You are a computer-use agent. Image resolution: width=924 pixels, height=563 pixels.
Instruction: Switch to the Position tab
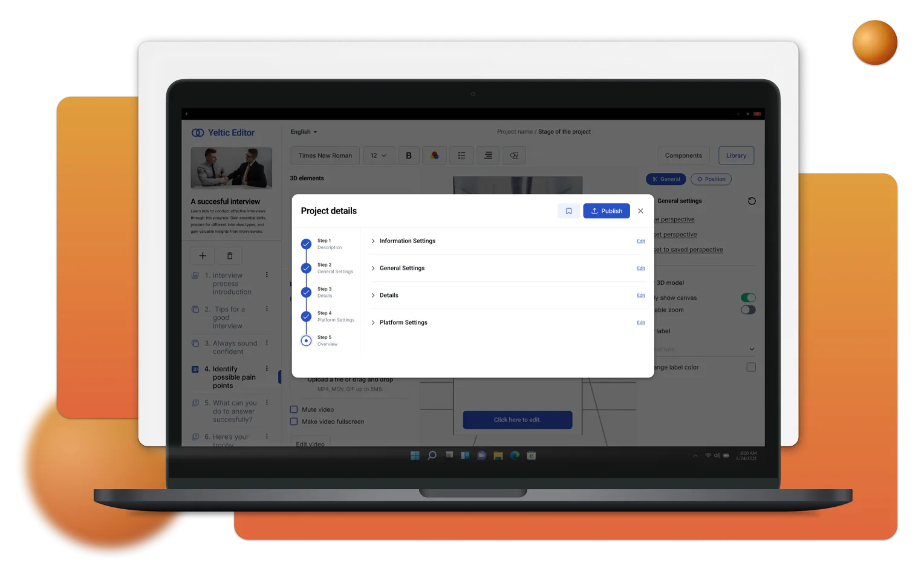[x=711, y=179]
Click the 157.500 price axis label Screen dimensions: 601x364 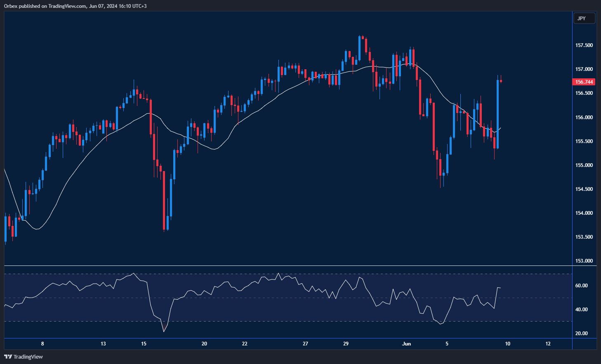click(584, 45)
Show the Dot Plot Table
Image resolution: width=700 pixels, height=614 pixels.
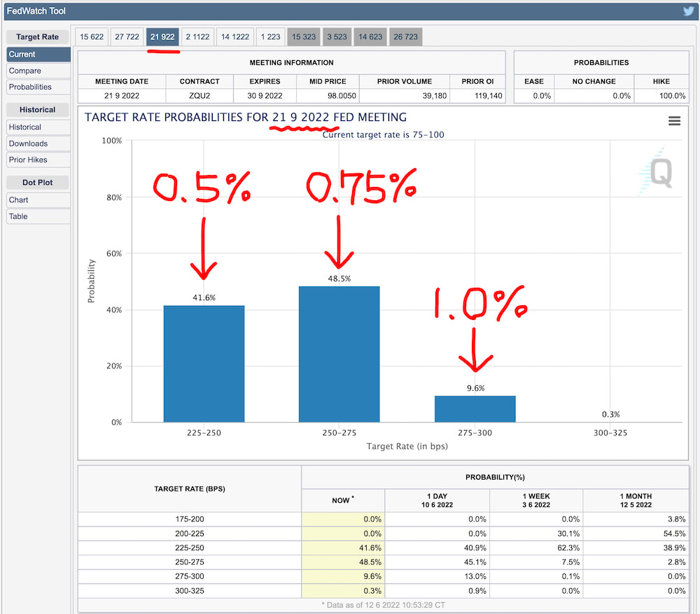click(x=39, y=216)
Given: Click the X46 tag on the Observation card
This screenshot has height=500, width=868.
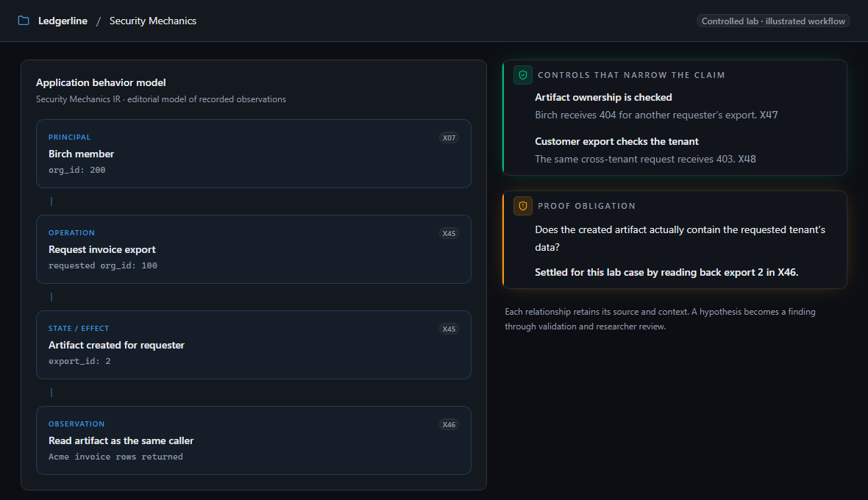Looking at the screenshot, I should [x=449, y=425].
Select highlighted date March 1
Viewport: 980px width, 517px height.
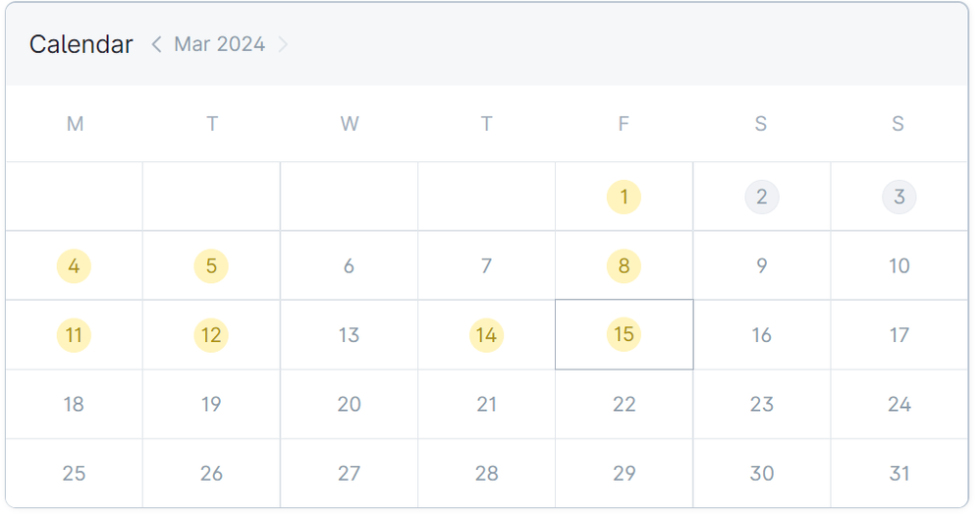coord(624,198)
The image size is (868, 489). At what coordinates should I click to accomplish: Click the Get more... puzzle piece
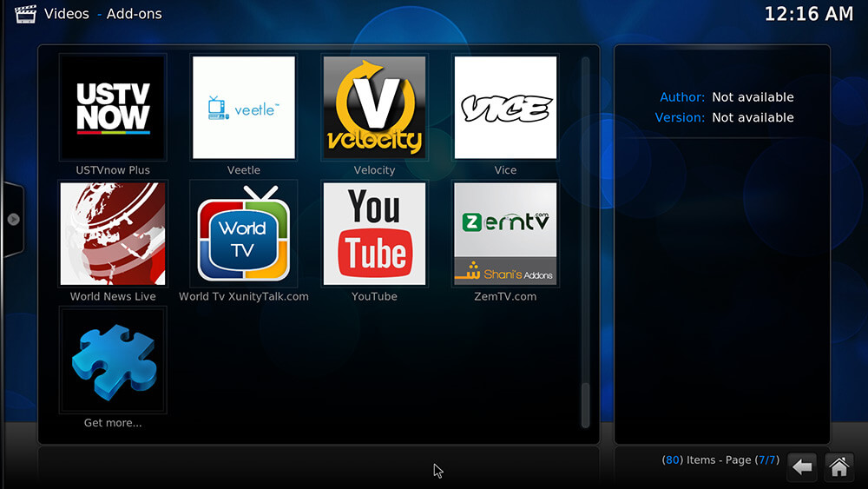pyautogui.click(x=113, y=360)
========================================
Problem to solve:
Which lines run from the one that holds "Image resolution: width=700" to the final line of the records above? Return them exactly, and skip the pictures.

Result of this exercise:
Image resolution: width=700 pixels, height=614 pixels.
click(x=39, y=216)
Given: Click the X46 tag on the Observation card
This screenshot has height=500, width=868.
Looking at the screenshot, I should [x=449, y=425].
Select highlighted date March 1
Viewport: 980px width, 517px height.
coord(624,198)
The image size is (868, 489). At what coordinates should I click to accomplish: Click the Get more... puzzle piece
pyautogui.click(x=113, y=360)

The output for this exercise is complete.